Still, when I read his post, I wanted to share some stories:
Last fall I met a couple of older women at a Writing Conference held at a progressive church. We had a great conversation over lunch. I did confess, at one point, that I was a pastor. One of the women told me that though she was very active in social ministries, she no longer attended a church, and sort of felt an aversion to it. She had grown up Pentecostal and felt that she had enough church then for the entire rest of her life.
I used to visit a retired pastor and his wife every month, to bring them communion. She was in a nursing home suffering from Alzheimer's disease; he visited her faithfully every day. He was a pretty conservative, confessional Lutheran, but always with a commitment to social justice. One day we broached the subject of the ELCA's position on ordaining gays and lesbians in committed relationships. (This was before the 2009 vote.) After beating around the bush for a little while, I came out and asked him, "What do you think we should do?" He answered, "I think we should ordain them!"
One of our part-time receptionists is an 85 year old woman who comes in to help with bookkeeping and building management. She loves all kinds of Bible study, including the rigorous historical critical study that our senior pastor used to give. She is very open to change in our congregation, and once mused to me that the fear of change of some of the other older members of our congregation is not so much a function of their age, but of the length of their tenure in the congregation.
On the other hand, a young woman I'm friends with said to me that she was looking for a church with traditional worsihp, but a progressive sermon.
I suppose that my points are that: 1) it's true, reaching out to young adults will screw up your church, but that perhaps reaching out to anyone new who is at all different than you will screw up your church. Immigrants. Poor people. People who are not native to Your Particular Denomination or your Political Orientation. But, it's possible that this will be the Holy Spirit at work.
2) It is true that often-times churches are not open to the ideas, doubts and questions that younger adults bring. It is also true that churches are not always open to the ideas, doubts and questions that new-comers bring, whatever their age. I actually think that this is an a more accurate (and sadder) statement.
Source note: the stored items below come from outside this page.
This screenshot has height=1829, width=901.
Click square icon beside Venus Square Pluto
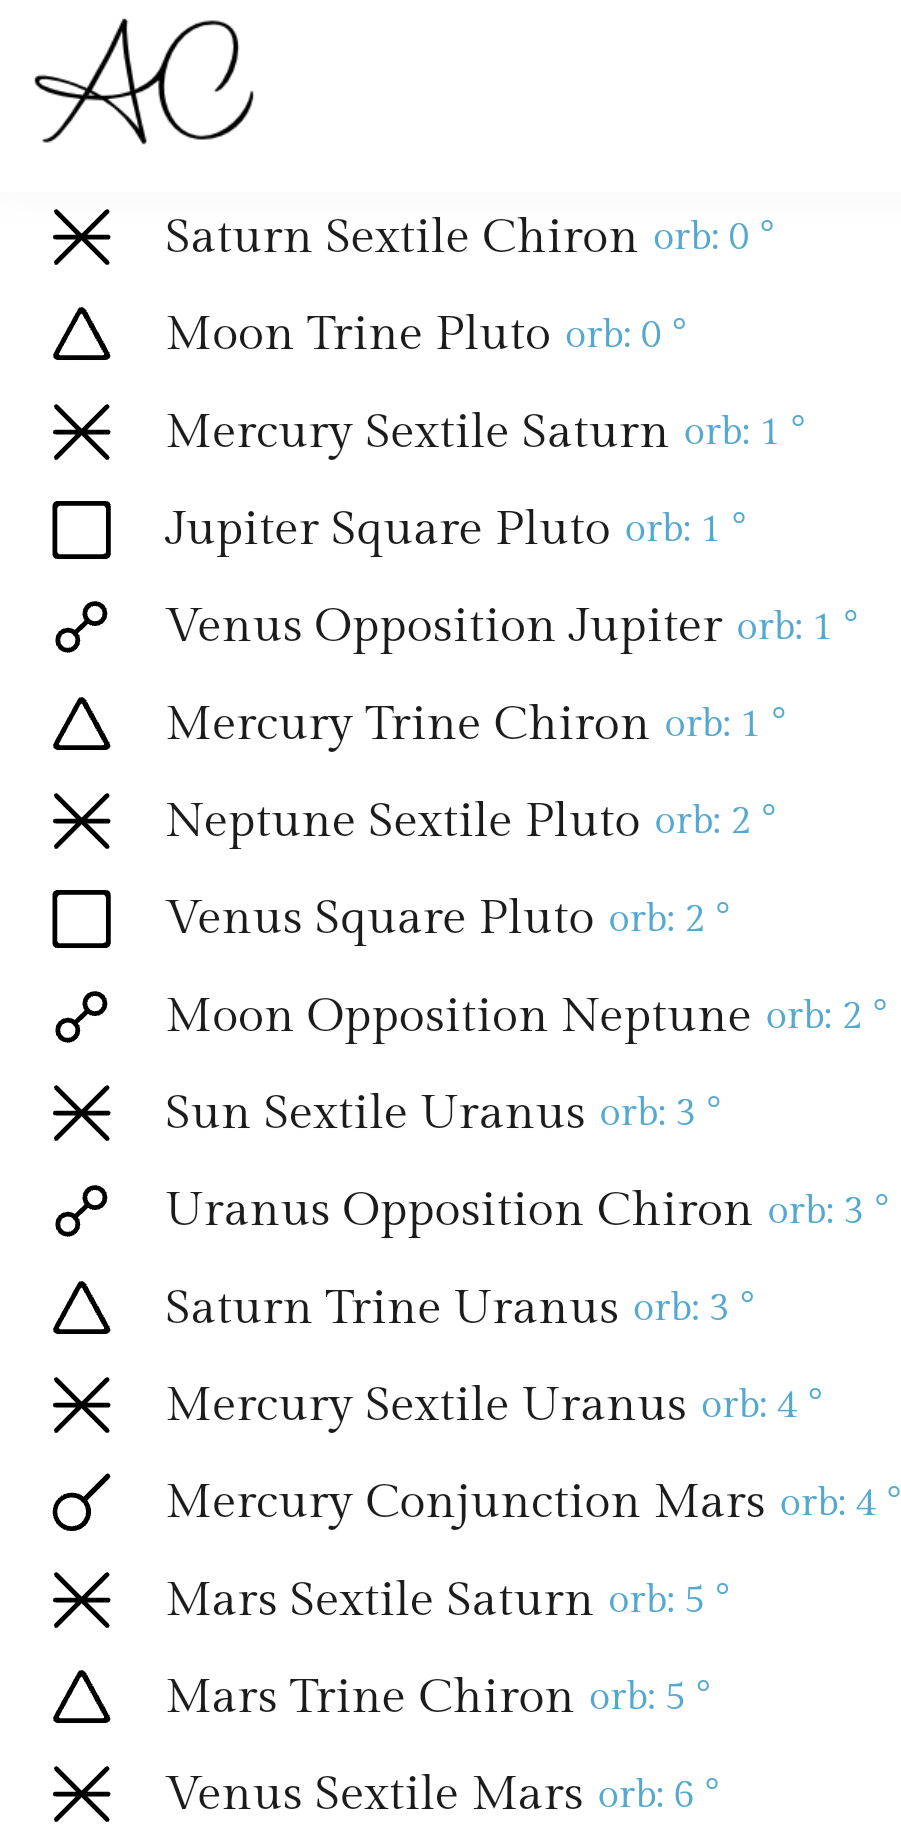pos(81,918)
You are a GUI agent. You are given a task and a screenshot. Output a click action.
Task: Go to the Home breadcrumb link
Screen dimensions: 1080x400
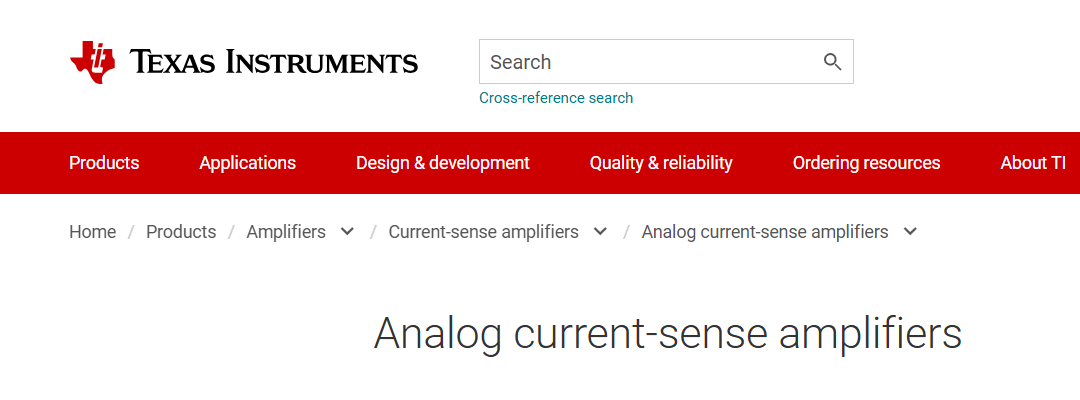click(x=93, y=232)
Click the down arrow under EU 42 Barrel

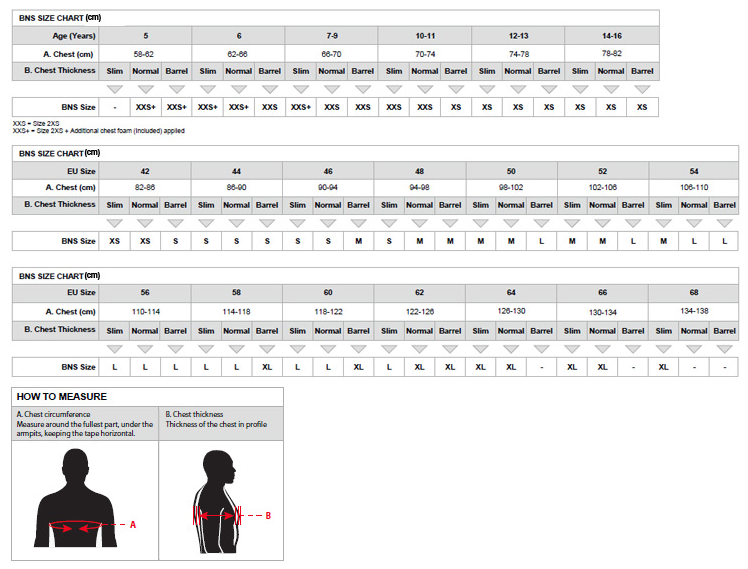click(176, 223)
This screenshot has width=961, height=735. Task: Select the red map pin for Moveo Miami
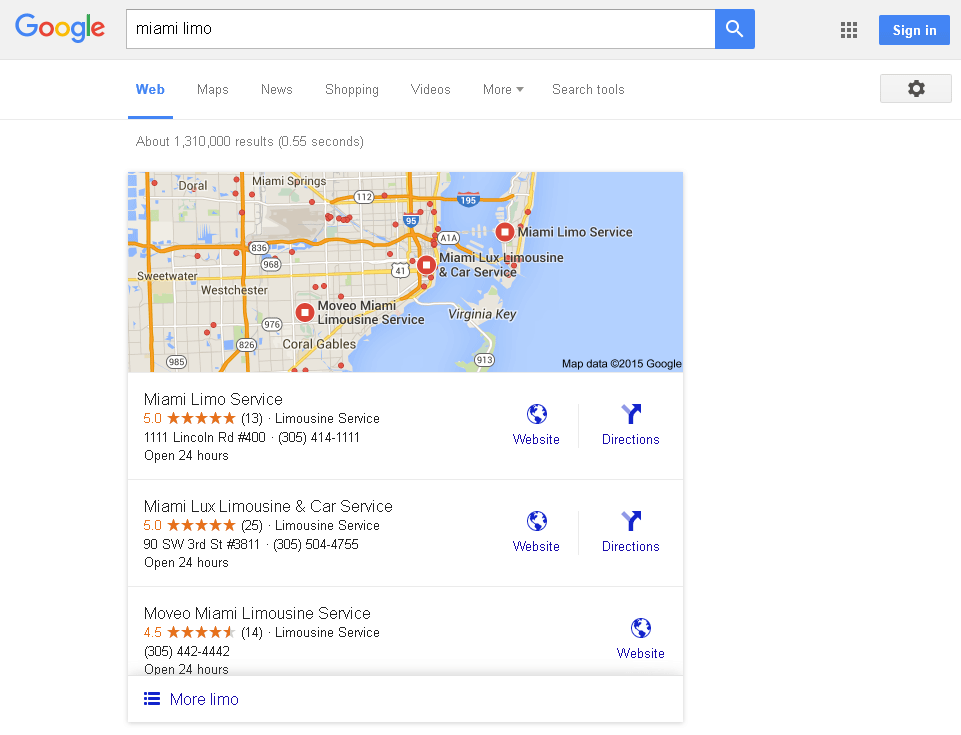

3) It is true that not all young people like contemporary worship, or traditional worship, or ask the same questions or have the same ideas. It is also true that not all old people like the same things either. God hates stereotypes, and will blow them apart, and perhaps screw up your church.
4) It is true that the general culture outside the church values youth and de-values age. In our earnest and well-meaning attempts to screw up the church by reaching out to young people, I hope we do not de-value the very real gifts that older adults bring.